### RAW DATA
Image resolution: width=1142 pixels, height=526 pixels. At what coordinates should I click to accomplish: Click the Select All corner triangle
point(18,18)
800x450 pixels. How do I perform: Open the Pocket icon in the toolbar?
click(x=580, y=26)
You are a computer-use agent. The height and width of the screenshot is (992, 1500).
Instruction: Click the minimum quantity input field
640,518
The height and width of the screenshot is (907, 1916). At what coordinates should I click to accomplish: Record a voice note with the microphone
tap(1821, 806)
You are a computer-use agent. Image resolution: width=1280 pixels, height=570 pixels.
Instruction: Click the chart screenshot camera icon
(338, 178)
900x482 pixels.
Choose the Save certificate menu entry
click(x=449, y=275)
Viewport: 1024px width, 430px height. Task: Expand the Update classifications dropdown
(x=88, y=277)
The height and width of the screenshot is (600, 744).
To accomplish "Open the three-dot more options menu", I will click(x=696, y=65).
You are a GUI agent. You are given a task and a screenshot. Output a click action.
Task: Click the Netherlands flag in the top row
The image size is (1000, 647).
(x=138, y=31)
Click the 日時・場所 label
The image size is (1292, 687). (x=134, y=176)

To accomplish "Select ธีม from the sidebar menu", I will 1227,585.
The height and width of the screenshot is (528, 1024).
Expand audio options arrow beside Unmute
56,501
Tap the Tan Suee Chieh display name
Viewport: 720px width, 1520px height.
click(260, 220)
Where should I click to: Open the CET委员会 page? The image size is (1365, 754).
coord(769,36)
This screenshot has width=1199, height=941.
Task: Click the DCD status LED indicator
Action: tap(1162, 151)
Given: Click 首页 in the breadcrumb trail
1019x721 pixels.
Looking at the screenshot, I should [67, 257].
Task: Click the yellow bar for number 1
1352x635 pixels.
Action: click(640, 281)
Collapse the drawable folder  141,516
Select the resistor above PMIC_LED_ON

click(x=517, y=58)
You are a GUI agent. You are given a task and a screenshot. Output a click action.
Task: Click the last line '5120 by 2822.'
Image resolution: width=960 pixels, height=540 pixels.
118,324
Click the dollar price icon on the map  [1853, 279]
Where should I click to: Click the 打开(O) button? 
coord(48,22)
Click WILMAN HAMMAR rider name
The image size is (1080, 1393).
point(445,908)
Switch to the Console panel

### PROBLEM
Write out again, exactly, the lines from the one holding "Viewport: 720px width, 1520px height." through the end of the listing, with both ends included.

### ANSWER TO THE PROBLEM
Viewport: 720px width, 1520px height.
click(260, 220)
Where should I click to: Open the CET委员会 page? The image size is (1365, 754).
coord(769,36)
This screenshot has width=1199, height=941.
Task: Click the DCD status LED indicator
Action: tap(1162, 151)
Given: Click 首页 in the breadcrumb trail
1019x721 pixels.
Looking at the screenshot, I should [67, 257].
Task: Click the yellow bar for number 1
1352x635 pixels.
Action: click(640, 281)
Collapse the drawable folder  141,516
Select the resistor above PMIC_LED_ON

click(x=517, y=58)
You are a GUI agent. You are given a task and a screenshot. Output a click action.
Task: Click the last line '5120 by 2822.'
Image resolution: width=960 pixels, height=540 pixels.
118,324
Click the dollar price icon on the map  [1853, 279]
Where should I click to: Click the 打开(O) button? 
coord(48,22)
Click WILMAN HAMMAR rider name
The image size is (1080, 1393).
point(445,908)
Switch to the Console panel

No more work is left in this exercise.